Since then, the district's voter registration has gone nominally Democratic -- with about 200 more Democrats than Republicans -- but so what? This is Sussex County.

It is Republican country. The voters have not sided with a Democrat for president in the last 30 years, except for the anomalous time that enough of them went for Ross Perot in 1996 to ambush Bob Dole and let Bill Clinton leave the county with a 1,000-vote edge.

The Republicans are pounding away at the issue of taxes, always one of their favorites. To the Republicans, taxation even with representation is tyranny.

Tax increases take a three-fifths vote to pass, and if the Democrats win this race, they would have the necessary supermajorities in both chambers, along with the governor. The Republicans' state Web site features scary, Halloween-type script shrieking, "Stop the Democratic Supermajority!"

In a sign the Democrats are concerned about the attack, Robinson dealt with it Monday as he declared his candidacy with announcements in Georgetown and Lewes.

"I know that families and small businesses cannot afford more taxes, which is why I will not vote for any tax increases proposed next year. I am not running to be part of a bloc vote.

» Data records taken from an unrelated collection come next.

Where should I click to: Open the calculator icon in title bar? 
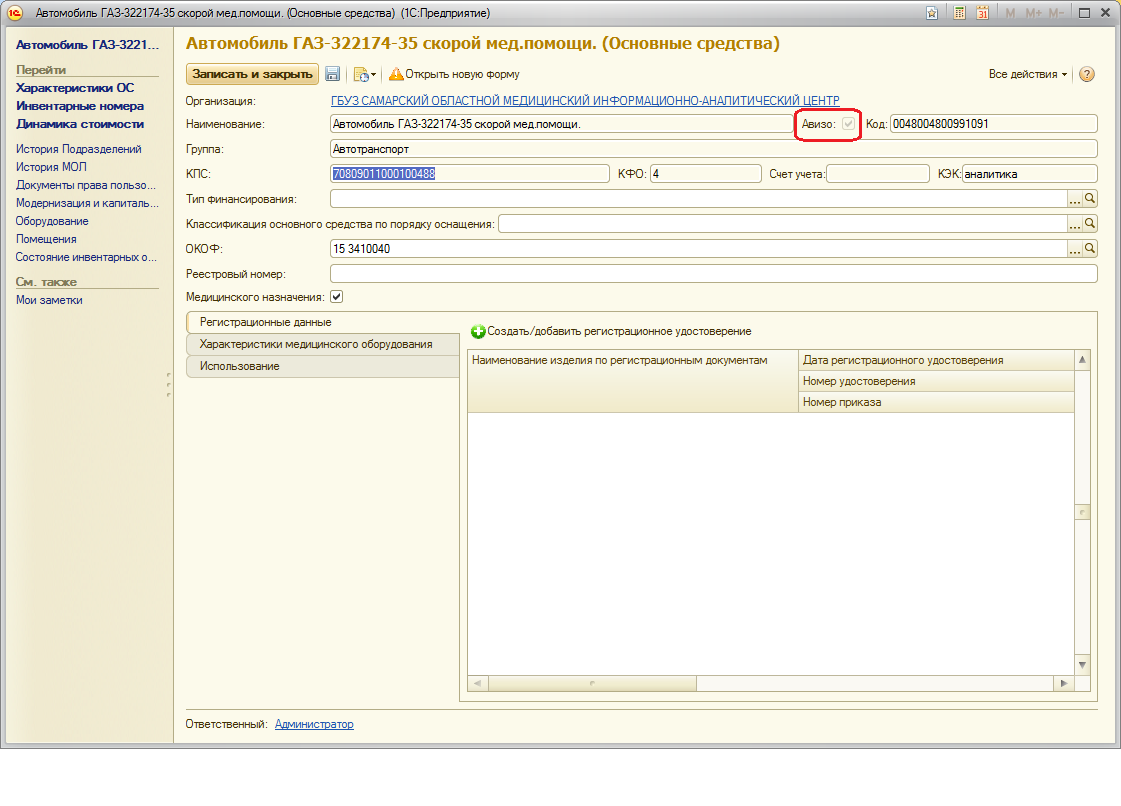coord(959,13)
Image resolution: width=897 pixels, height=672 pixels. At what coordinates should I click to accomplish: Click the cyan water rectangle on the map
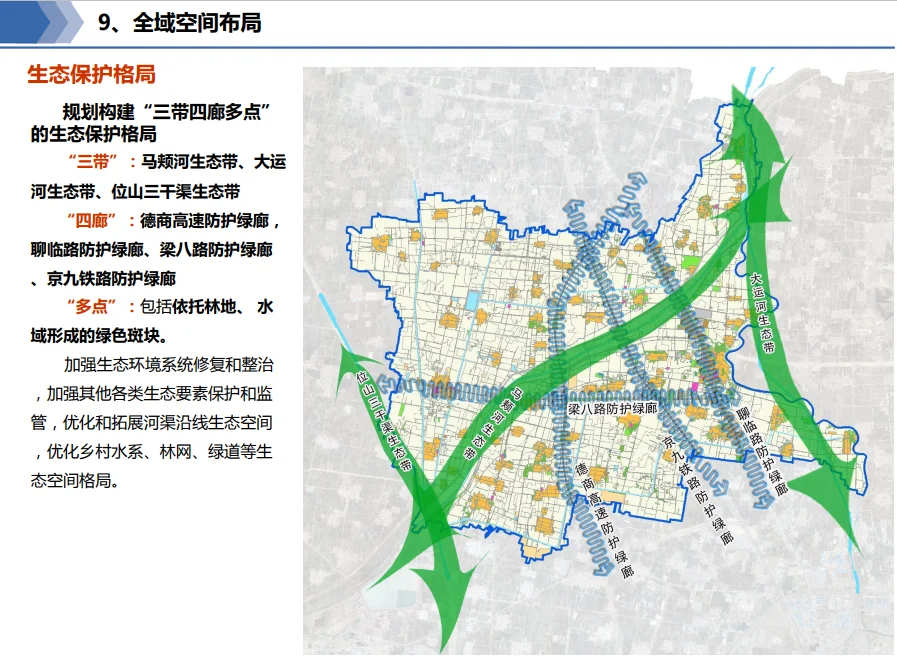click(472, 299)

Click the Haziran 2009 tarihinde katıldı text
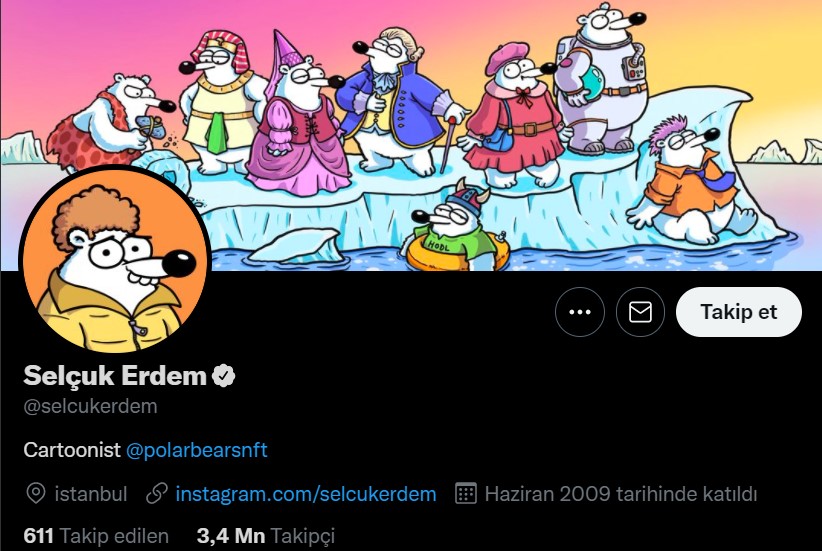coord(621,494)
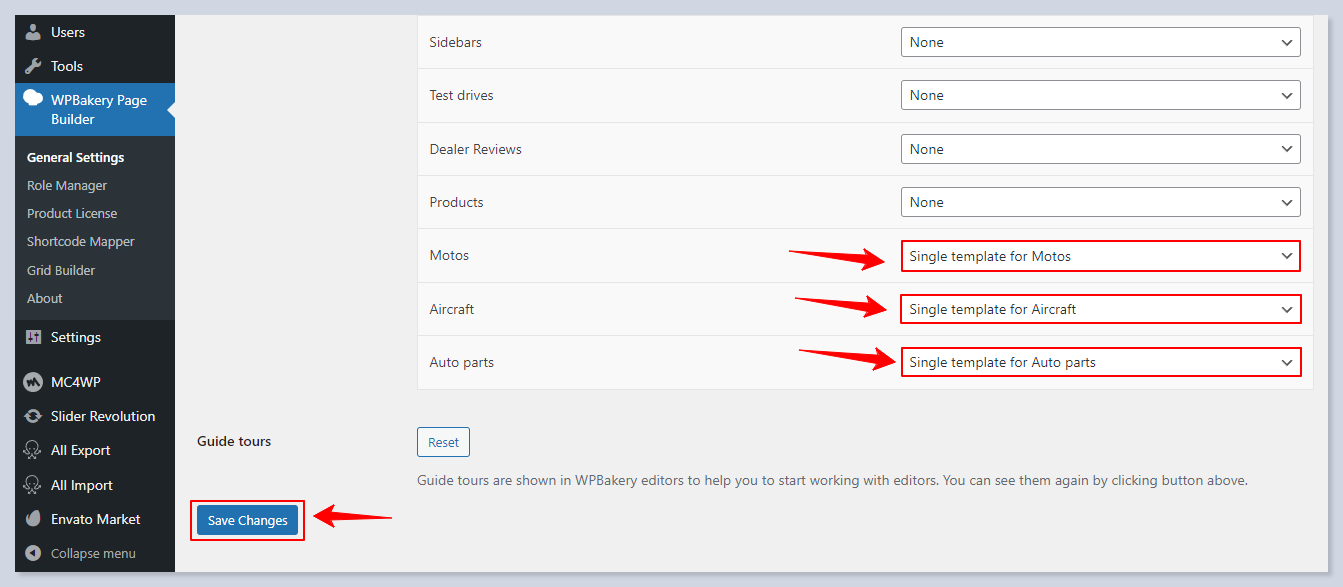1343x587 pixels.
Task: Open the Test drives template dropdown
Action: click(x=1100, y=95)
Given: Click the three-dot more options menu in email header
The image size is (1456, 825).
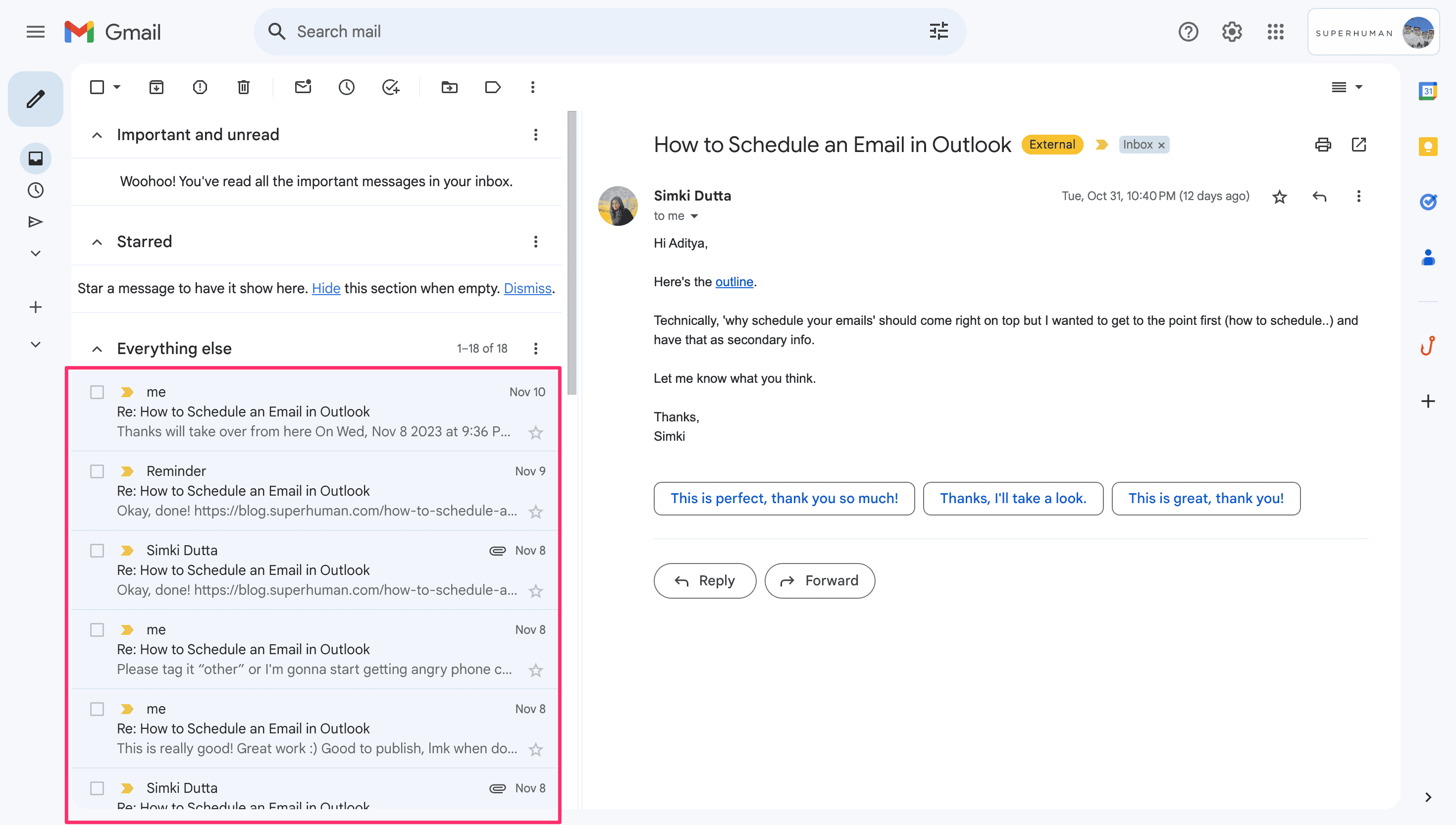Looking at the screenshot, I should [1358, 196].
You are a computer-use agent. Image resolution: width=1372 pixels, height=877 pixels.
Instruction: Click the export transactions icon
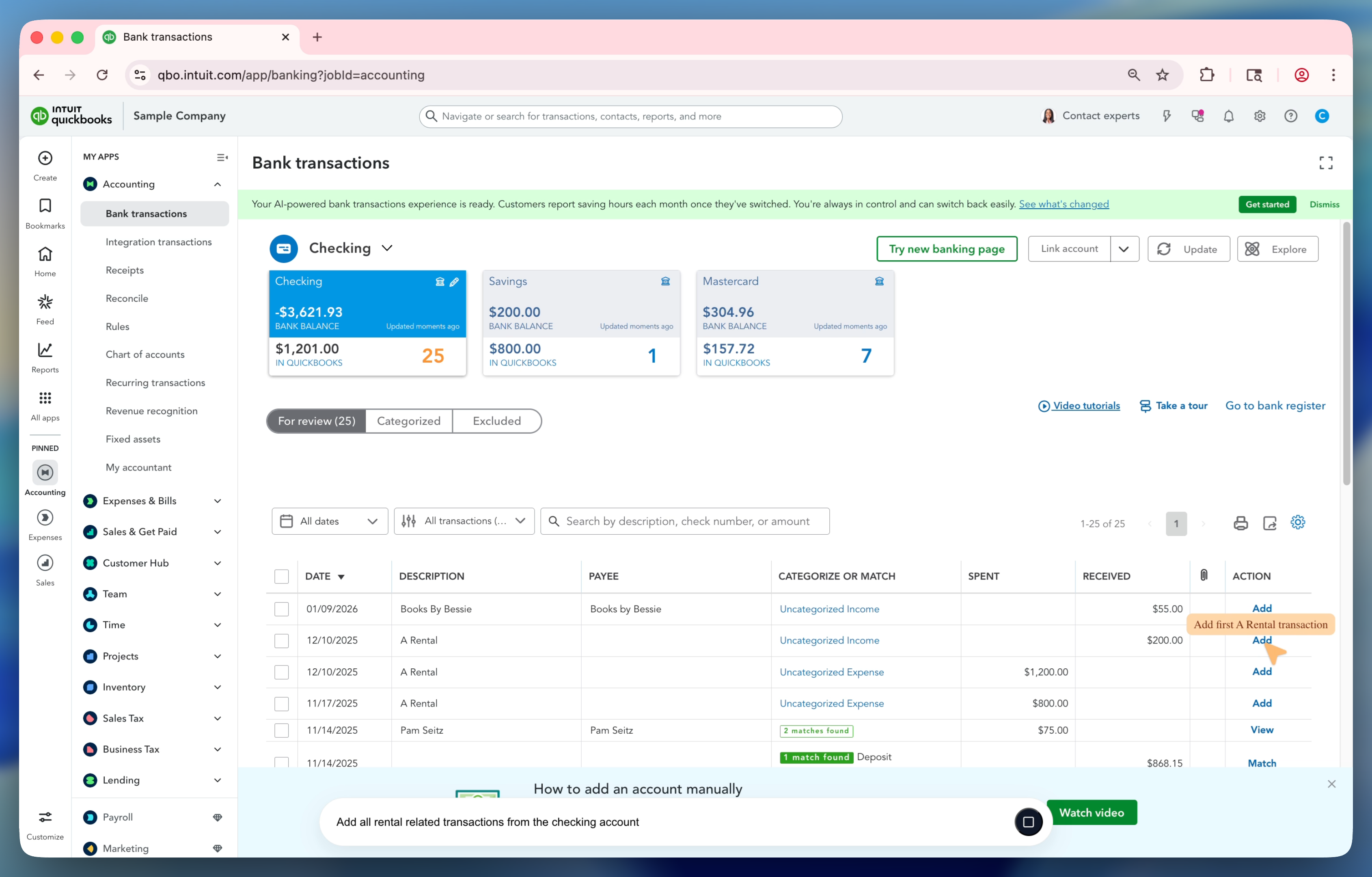pyautogui.click(x=1269, y=523)
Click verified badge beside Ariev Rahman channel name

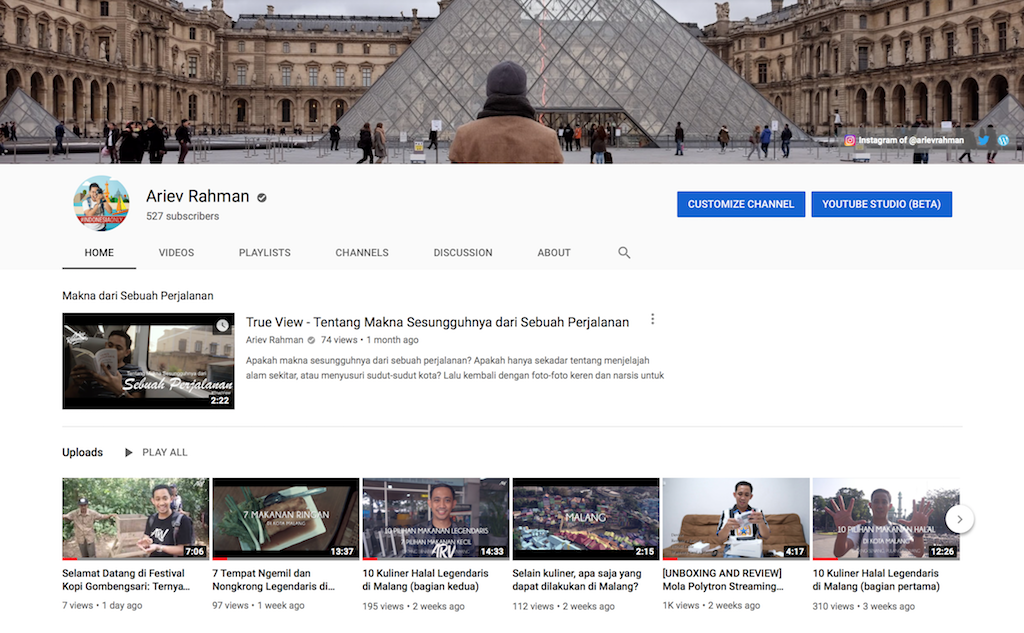pos(262,197)
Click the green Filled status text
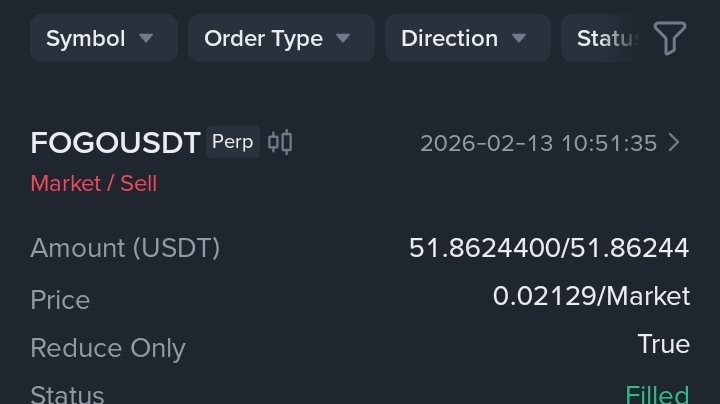The width and height of the screenshot is (720, 404). pos(657,394)
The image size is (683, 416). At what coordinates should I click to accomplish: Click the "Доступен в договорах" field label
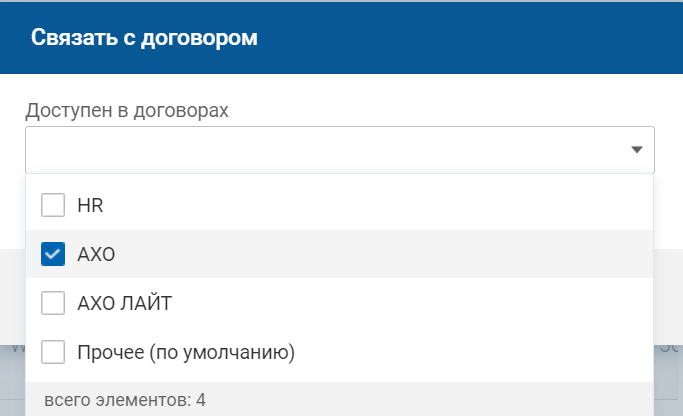tap(127, 110)
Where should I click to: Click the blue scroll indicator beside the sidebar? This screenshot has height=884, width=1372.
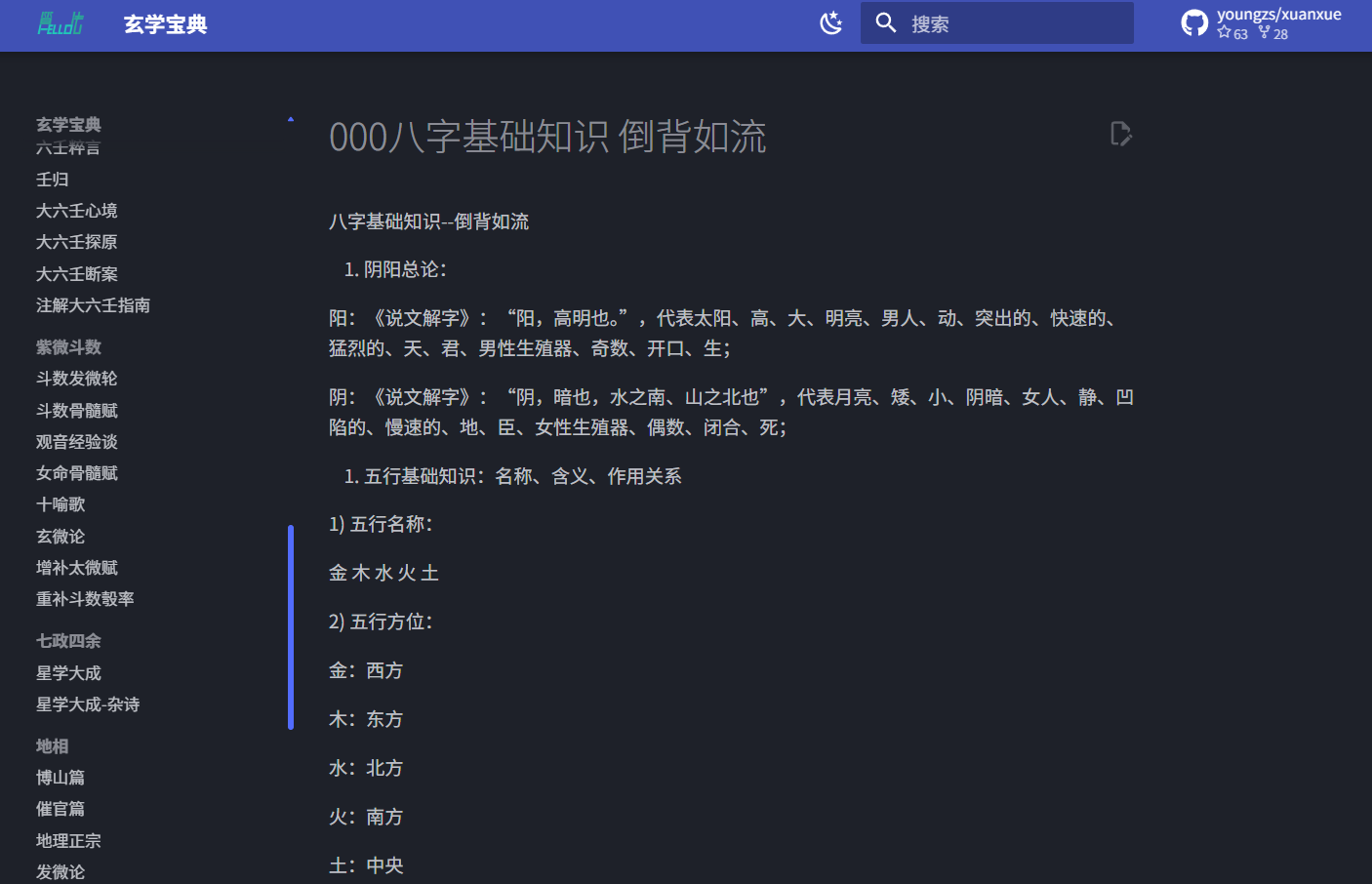click(291, 626)
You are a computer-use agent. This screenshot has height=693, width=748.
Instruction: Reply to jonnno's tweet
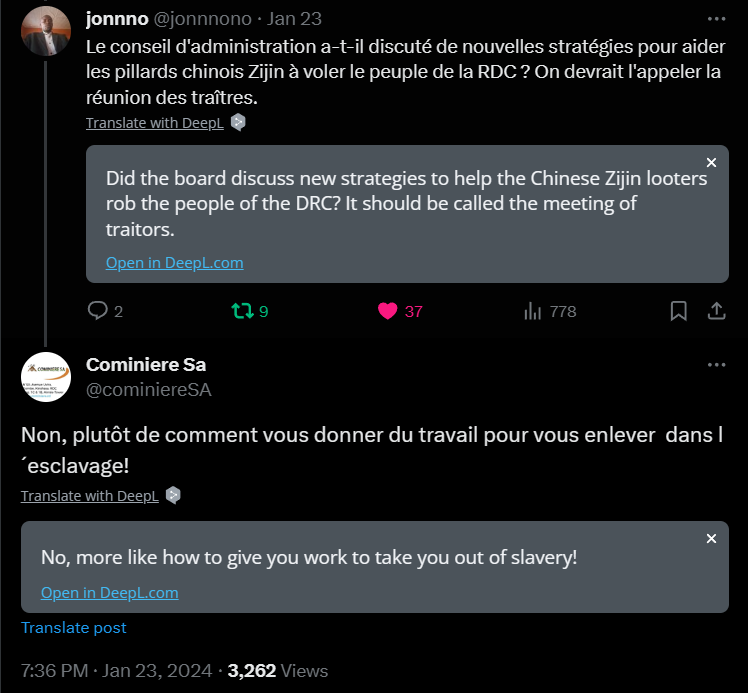pos(98,311)
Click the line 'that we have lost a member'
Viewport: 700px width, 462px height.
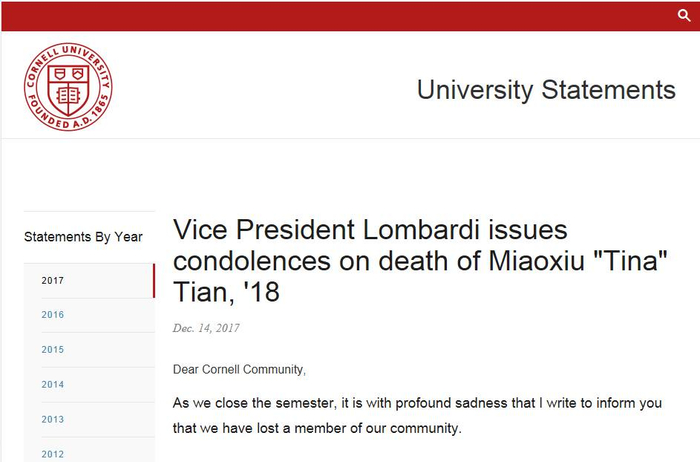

I am running as an independent-minded candidate," he said.

Although the Republicans were drubbed at the polls in 2008, they got on a roll afterwards in special elections. Since winning two races they should have lost -- swiping away Democratic seats in a Brandywine Hundred representative district and the Sussex County senatorial district -- the Republicans have the advantage this time of trying to keep a seat in friendly territory.

The Democrats countered by tapping Robinson as their candidate. His full name is Robert Houston Robinson Jr., signifying roots in Sussex County on both sides of the family and in both parties.

A great-grandfather, Robert G. Houston, was a Republican congressman who served during the 1920s and 1930s. A grandfather, Julian Thomas "Tom" Robinson, was a Democratic speaker of the state House in the 1930s.

Rob Robinson's father used to run the "Sussex Countian" newspaper. His mother, who comes from North Carolina, was a Family Court judge, candidate for lieutenant governor and assistant counsel to Gov. Pete du Pont.

Rob Robinson is part of Sussex folklore himself. At his birth in 1972, he became the first baby ever born to a Sussex County lawyer. Battle Robinson was the first woman to practice law there.

Rob Robinson was a Republican until 2004. He said he did not put a lot of stock in the way he was registered and called himself a confirmed ticket-splitter, a reflection of the family heritage, but he found himself increasingly "more at home" with the Democrats, so he switched.

"You have to have people who believe in government in order to run it," he said.

Both candidates have backgrounds of civic involvement. Robinson, a public defender, chairs the Georgetown Planning Commission. King, the executive vice president of the Sussex County Association of Realtors, ran in the 2000 Republican primary in the 41st Representative District before the last redistricting and worked on Booth's senatorial campaign.

King is running on the Republicans' anti-tax message -- "This race is to ensure we have a voice and a vote in Dover" -- and Robinson understands the odds of overcoming it.

"It's obviously an uphill race for us. The mood for the country and particularly the county is hard for the Democrats," Robinson said.

Robinson's situation has echoes of another race, the year he was born, when an unknown 29-year-old Democrat named Joe Biden made his first campaign stop in Sussex County.

As Biden told the story, he was warned by Curt Steen, an influential Democratic state senator, that he was being hurt in Sussex County by a powerful rumor he was a Catholic.

When Biden said it was true, Steen blurted out a one-word epithet. Biden tried to soothe him.

"But, Senator, my wife's a Presbyterian," Biden said.

"We'll just have to go with that," Steen said.

Robinson's mother is a Republican. Maybe he can just go with that.